Seventh, on that note I think we should return to the Singh decision. The Singh decision was a Supreme Court of Canada minority decision in the mid-1980s that the Government of Canada has used as justification for saying that anyone who lands on Canadian soil, any foreign alien, must be treated as though that person were a citizen and have access to all due processes of law and all the benefits of Canadian society.

Madam Speaker, if you actually examined the Singh decision you would find real doubt that this was the intention of the court at the time, but we have to go back to that because we are one of the few nations in the world where foreign aliens can come onto our soil and have all the rights of citizenship. We have to address that problem because it is causing all kinds of difficulties in immigration and refugee policy.

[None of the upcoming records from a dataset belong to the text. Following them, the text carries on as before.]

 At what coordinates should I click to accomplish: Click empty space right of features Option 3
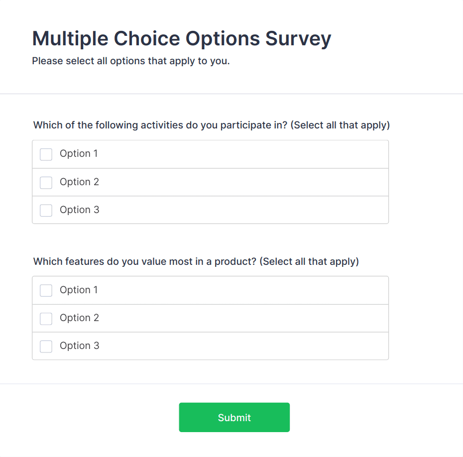tap(249, 346)
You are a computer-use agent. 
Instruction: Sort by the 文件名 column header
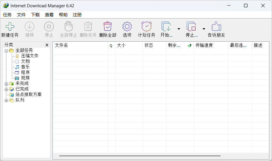tap(80, 45)
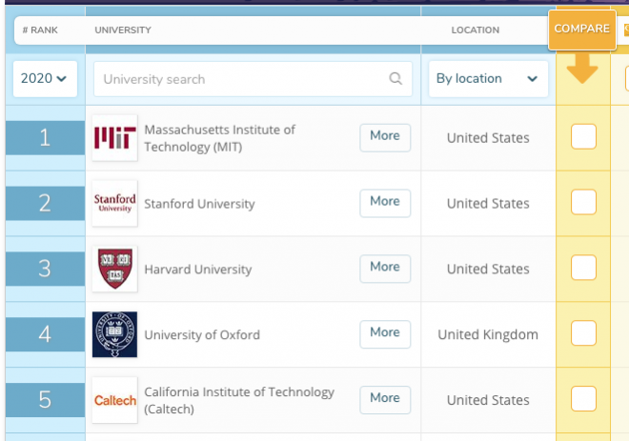Click More for Harvard University
629x441 pixels.
pyautogui.click(x=385, y=269)
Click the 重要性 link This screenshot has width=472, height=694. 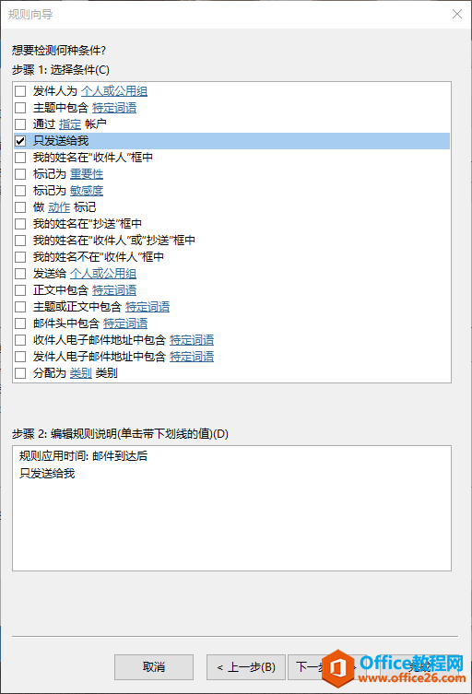point(87,174)
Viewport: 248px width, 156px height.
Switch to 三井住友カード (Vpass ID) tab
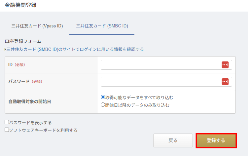pos(37,26)
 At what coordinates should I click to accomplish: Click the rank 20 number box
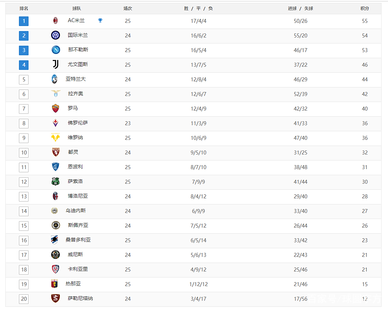(x=24, y=299)
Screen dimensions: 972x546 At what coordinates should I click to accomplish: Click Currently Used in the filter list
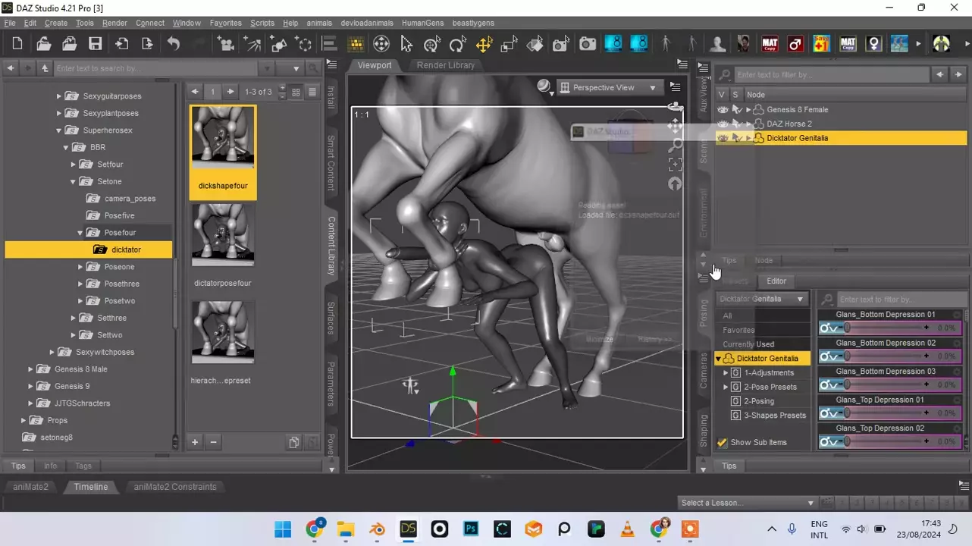(x=748, y=344)
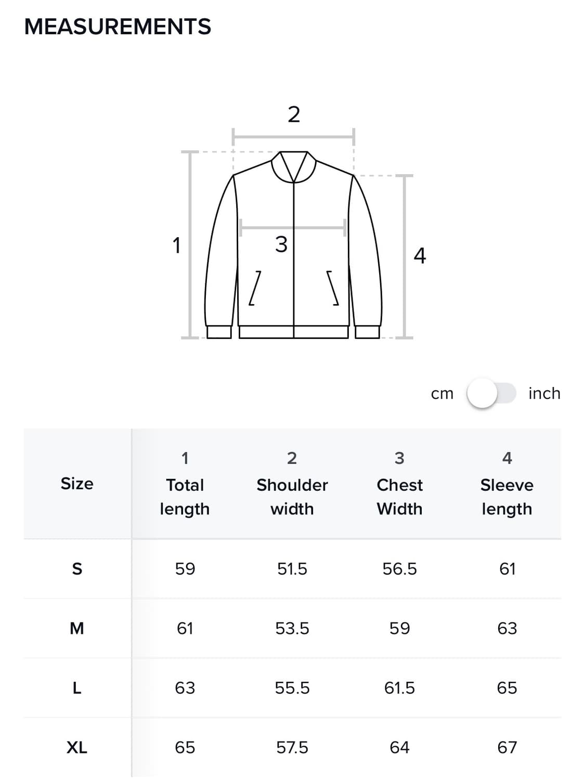Select the M size row label
Screen dimensions: 585x780
click(77, 629)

Number eight, I would take back the tax points that we have given to the provinces on health care. We have to take control of health care in the provinces because what we know as a federal parliament is we are putting money out to the provinces for health care and they are using it in other ways, so we have to get control of health care spending. We have to make the medical health of Canadians a federal responsibility centrally because I believe the provinces are failing in their obligation in that regard, and they are forever saying that the federal government is not giving enough to the provinces but in fact if we took back the tax points that we have given the provinces I think we would more than bring the spending on health care under control, and we could combine that with better transparency with hospital administration.

Number nine, I would declare that Canada is indivisible. I was never comfortable with the clarity bill in its suggestion, and it is a suggestion only, that this House could actually decide that one province or another could walk away from the Confederation. As a government or a prime minister I would say simply that as long as I was around and as long as my government was around this would never be on the table. This is one country.

Number ten, I would dump our equity employment policy and all gender based government programs. Our gender based programs were brought in way back in 1973 as a result of a report of the Royal Commission on the Status of Women. In 1973 they were undoubtedly relevant but they are not relevant in 2002. I do not believe the women of this country by and large, by the grand large, actually feel that they have to be treated in special fashion. They do not. This is a land in which there is equality of opportunity regardless of gender, and I think it is a disgrace that we suggest that women are in some way inferior and that they have to have special treatment, so I would scrap that entire program.

Concerning number 11, I would dismantle the arm's length agencies like the CRTC. Here again there has been a long policy of the government avoiding its responsibility and its accountability.

The last one is that I would change the oath of citizenship so that it reflected the values of Canadians, the values of the charter of rights and freedoms.